Improving Token-based Object Detection with Video
Abhineet Singh, Nilanjan Ray

TL;DR
This paper extends the Pix2Seq object detector to videos, representing objects as variable-length token sequences and 3D tracklets, leading to improved detection and tracking performance without complex heuristics.
Contribution
It introduces a novel end-to-end video object detection method using token sequences and 3D tracklets, simplifying the process and enhancing scalability.
Findings
Consistent improvement over the baseline Pix2Seq detector.
Competitive performance on UA-DETRAC dataset.

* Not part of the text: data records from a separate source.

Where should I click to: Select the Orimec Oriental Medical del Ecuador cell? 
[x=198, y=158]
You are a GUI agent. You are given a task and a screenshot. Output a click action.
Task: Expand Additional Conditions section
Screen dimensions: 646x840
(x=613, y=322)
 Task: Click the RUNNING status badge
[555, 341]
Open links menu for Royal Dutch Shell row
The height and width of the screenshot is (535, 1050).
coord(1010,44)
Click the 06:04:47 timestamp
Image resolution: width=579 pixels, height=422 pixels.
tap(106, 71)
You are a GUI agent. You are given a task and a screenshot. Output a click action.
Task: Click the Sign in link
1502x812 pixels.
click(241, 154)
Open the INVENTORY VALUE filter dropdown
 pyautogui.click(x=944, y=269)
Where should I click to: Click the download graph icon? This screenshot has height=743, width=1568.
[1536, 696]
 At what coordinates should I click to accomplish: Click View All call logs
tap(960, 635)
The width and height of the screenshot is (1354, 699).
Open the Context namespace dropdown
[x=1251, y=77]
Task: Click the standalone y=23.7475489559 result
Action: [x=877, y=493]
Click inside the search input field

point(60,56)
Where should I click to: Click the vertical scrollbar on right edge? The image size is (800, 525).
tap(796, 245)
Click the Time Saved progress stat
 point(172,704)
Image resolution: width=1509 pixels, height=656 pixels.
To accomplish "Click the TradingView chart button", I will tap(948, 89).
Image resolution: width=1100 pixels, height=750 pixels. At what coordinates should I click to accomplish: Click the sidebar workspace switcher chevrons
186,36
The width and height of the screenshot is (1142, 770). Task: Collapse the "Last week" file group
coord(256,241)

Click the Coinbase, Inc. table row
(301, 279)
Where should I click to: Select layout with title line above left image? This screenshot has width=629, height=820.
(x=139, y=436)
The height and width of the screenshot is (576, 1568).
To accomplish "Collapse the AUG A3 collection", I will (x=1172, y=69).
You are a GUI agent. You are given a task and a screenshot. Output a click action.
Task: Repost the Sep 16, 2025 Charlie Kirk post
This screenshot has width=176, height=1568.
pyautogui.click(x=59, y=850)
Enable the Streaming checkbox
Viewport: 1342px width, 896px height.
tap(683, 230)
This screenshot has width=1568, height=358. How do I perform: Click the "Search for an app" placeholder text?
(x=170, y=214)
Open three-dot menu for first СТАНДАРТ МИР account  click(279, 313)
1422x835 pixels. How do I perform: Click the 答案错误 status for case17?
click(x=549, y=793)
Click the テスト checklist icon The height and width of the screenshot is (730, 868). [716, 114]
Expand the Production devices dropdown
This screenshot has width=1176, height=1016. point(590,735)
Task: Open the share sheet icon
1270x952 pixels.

Scalability with longer video subsequences.
Abstract
This paper improves upon the Pix2Seq object detector by extending it for videos. In the process, it introduces a new way to perform end-to-end video object detection that improves upon existing video detectors in two key ways. First, by representing objects as variable-length sequences of discrete tokens, we can succinctly represent widely varying numbers of video objects, with diverse shapes and locations, without having to inject any localization cues in the training process. This eliminates the need to sample the space of all possible boxes that constrains conventional detectors and thus solves the dual problems of loss sparsity during training and heuristics-based postprocessing during inference. Second, it conceptualizes and outputs the video objects as fully integrated and indivisible 3D boxes or tracklets instead of generating image-specific 2D boxes and linking these boxes…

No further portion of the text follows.